Pożar w Moskwie. Kłęby dymu nad centrum biznesowym
W Moskwie doszło do pożaru centrum biznesowego – podają rosyjskie media. W serwisie Telegram umieszczone zostało nagranie, na którym widzimy kłęby dymy wydostające się z budynku. Na razie nie ma informacji o ofiarach lub rannych.
Centrum biznesowy DM Tower to budynek, który nie został jeszcze oddany do użytku. Mieści się przy Nabrzeżu Nowodaniłowskim w Moskwie.
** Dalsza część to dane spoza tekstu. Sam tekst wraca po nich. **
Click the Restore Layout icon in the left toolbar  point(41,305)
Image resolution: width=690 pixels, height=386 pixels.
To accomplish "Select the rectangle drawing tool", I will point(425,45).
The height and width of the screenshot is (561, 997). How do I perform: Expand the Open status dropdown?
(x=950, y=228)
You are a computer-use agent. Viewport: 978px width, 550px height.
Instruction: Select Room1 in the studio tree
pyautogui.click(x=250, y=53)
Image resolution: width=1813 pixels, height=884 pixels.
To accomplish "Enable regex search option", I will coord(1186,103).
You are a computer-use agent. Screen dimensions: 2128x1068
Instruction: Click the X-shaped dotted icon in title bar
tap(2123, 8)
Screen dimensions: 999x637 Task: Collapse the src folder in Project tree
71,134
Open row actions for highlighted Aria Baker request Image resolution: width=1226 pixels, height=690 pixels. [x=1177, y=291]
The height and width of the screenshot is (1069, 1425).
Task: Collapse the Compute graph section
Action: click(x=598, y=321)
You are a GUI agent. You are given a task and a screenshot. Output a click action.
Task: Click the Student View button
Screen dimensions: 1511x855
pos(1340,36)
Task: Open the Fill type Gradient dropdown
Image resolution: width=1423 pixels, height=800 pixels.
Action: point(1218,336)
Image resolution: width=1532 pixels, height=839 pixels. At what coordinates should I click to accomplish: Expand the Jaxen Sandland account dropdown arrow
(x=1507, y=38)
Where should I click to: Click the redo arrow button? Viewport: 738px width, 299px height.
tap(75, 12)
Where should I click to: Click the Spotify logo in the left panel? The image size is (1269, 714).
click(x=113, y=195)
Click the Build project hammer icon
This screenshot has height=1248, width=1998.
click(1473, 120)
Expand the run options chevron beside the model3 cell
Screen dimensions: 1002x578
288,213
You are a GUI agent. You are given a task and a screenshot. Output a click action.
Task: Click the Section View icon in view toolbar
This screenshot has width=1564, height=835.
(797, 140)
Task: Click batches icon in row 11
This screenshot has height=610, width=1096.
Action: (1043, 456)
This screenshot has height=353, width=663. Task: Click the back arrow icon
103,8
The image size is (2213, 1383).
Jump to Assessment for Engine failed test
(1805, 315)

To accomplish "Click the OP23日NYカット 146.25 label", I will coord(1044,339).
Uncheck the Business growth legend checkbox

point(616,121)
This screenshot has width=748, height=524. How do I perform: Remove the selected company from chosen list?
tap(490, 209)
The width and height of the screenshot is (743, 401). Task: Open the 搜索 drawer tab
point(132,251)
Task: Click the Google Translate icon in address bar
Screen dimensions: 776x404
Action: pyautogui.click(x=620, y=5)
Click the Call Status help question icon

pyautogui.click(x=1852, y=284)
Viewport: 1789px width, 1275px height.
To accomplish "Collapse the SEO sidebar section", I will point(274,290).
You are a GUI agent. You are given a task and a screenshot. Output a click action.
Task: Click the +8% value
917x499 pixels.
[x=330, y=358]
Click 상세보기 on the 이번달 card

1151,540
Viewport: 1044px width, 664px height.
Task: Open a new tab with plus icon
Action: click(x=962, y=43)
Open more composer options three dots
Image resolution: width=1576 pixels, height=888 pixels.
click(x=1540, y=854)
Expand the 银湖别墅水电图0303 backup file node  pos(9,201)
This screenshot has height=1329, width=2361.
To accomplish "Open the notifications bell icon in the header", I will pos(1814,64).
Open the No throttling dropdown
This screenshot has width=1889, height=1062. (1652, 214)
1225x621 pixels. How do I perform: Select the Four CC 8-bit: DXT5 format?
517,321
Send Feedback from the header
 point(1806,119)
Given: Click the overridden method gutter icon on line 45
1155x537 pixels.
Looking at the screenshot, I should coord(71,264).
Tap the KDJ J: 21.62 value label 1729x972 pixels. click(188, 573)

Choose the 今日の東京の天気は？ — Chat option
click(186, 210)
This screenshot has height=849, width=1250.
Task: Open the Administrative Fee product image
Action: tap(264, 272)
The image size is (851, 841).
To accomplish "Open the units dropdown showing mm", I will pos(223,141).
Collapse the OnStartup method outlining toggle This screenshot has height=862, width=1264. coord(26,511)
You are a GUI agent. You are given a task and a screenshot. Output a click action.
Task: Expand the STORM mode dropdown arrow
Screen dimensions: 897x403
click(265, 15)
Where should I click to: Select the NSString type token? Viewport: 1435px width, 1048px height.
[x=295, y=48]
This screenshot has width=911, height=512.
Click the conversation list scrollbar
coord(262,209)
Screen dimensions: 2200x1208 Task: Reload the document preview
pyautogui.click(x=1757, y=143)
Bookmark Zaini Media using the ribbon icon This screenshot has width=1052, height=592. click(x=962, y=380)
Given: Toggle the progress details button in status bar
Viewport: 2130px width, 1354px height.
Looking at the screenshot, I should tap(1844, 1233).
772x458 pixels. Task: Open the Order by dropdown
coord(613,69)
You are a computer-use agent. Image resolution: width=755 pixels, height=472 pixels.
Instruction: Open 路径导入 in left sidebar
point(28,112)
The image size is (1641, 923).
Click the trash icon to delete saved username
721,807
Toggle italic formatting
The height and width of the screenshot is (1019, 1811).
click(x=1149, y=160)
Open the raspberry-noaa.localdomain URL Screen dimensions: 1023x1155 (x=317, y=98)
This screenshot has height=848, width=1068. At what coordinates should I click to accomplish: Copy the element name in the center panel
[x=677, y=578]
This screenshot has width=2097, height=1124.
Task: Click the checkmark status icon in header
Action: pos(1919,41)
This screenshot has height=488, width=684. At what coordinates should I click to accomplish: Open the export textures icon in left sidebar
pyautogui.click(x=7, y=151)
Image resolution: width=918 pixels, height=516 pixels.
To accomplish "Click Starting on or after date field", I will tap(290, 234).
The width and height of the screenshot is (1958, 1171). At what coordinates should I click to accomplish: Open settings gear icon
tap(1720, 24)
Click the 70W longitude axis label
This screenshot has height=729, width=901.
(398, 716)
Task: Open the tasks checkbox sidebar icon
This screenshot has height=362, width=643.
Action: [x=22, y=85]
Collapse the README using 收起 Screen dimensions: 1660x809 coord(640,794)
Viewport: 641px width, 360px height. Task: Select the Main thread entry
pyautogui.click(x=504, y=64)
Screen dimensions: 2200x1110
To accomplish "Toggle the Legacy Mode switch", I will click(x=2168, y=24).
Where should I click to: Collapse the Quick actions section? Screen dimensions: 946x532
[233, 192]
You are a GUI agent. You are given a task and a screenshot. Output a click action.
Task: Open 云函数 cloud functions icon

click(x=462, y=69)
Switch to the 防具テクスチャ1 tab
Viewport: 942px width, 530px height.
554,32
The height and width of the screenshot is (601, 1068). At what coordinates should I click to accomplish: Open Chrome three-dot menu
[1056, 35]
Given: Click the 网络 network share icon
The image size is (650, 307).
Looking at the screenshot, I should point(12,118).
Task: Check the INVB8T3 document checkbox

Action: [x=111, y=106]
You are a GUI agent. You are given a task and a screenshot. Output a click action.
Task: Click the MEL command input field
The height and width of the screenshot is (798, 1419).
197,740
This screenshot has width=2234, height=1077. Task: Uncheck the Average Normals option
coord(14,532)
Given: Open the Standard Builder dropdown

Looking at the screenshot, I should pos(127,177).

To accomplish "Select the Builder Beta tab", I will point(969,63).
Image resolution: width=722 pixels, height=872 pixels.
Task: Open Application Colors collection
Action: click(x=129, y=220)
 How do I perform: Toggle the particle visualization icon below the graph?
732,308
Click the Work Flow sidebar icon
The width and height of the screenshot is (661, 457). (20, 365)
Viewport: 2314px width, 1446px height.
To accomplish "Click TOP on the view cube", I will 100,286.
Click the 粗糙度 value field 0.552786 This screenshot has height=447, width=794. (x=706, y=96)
Na Telegramie opublikowane zostało nagranie przesłane przez jednego z użytkowników. Widać na nim kłęby czarnego dymu wydostające się z budynku. Ogień wybuchł na jego najwyższych piętrach.
Z komunikatu służby prasowej stołecznego oddziału Ministerstwa Sytuacji Nadzwyczajnych wynika, że w budynku doszło do zapłonu materiałów budowlanych i izolacji. Według wstępnych informacji przyczyną pożaru było zwarcie. Na razie nie ma informacji o ofiarach i rannych – podaje portal m24.ru.
Wcześniej dym pojawił się też na parkingu podziemnym w centrum handlowym Troika przy ulicy Verkhnyaya Krasnoselskaya. Pracownicy zostali ewakuowani na ulicę. Według Ministerstwa Sytuacji Nadzwyczajnych na parkingu paliły się śmieci.
Seria pożarów w Rosji. Płoną strategiczne obiekty
W ciągu ostatnich kilkunastu dni płonęło wiele obiektów w Rosji, niekiedy strategicznych. W większości przypadków przyczyna pożarów nie została oficjalnie potwierdzona, chociaż wielu analityków i ekspertów podejrzewa działania sabotażowe.
Podejrzenia te dotyczą przede wszystkim zdarzenia z 3 maja. Tej nocy pod Moskwą wybuchł pożar na terenie kompleksu magazynów Atlant Park – a dokładniej w magazynie należącym do prokremlowskiego wydawnictwa „Proszeszczenie”. Jak informował niezależny rosyjski portal Mediazona, tuż po rozpoczęciu wojny w Ukrainie pracownicy tego wydawnictwa otrzymali polecenie usunięcia ze szkolnych podręczników „nieodpowiednich” wzmianek o Ukrainie.
Tego samego dnia doszło do pożaru w składzie odpadów polietylenowych w rejonie Krasnojarska. Ogień miał obejmować około 500 metrów kwadratowych. 2 maja natomiast doszło do pożaru w fabryce amunicji w Permie, niedaleko Uralu. Fabryka miała produkować amunicję rakietową Grad i Smiercz, które to pociski na dużą skalę były wykorzystywane w Ukrainie.
Pod koniec kwietnia w Korolowie pod Moskwą wybuchł pożar w zakładzie przemysłu kosmicznego. Po dłuższym czasie wydano w końcu oficjalny komunikat, w którym podano, że z powodu prac remontowych zapalił się dach jednego z budynków w miejscowym zakładzie. Miejscowe Centrum Bezpieczeństwa i Obrony Cywilnej Ludności oświadczyło, że „dach budynku zapalił się w strefie przemysłowej przy ulicy Frunze. Prowadzono tam prace, w wyniku których doszło do pożaru”.
Wcześniej ogień pochłonął między innymi ośrodek badawczy w mieście Twer. Zgodnie z doniesieniami agencji Interfax, ogień zauważono w pokoju na drugim piętrze budynku administracyjnego i od razu rozpoczęto akcję ewakuacyjną. Wstępnie podano, że doszło do awarii sieci elektrycznej. Ogień ostatecznie rozprzestrzenił się na powierzchni prawie dwóch i pół tysiąca metrów kwadratowych.
Akcja ratownicza trwała niemal dobę. Jak podały rosyjskie agencje, zginęło siedem osób, a 27 zostało rannych.
Media informowały także o pożarze w Zakładach Chemicznych Dmitriewskiego. Firma, jak opisuje, jest największym producentem octanu butylu i rozpuszczalników przemysłowych w Rosji i Europie Wschodniej. Nie podano przyczyny pożaru.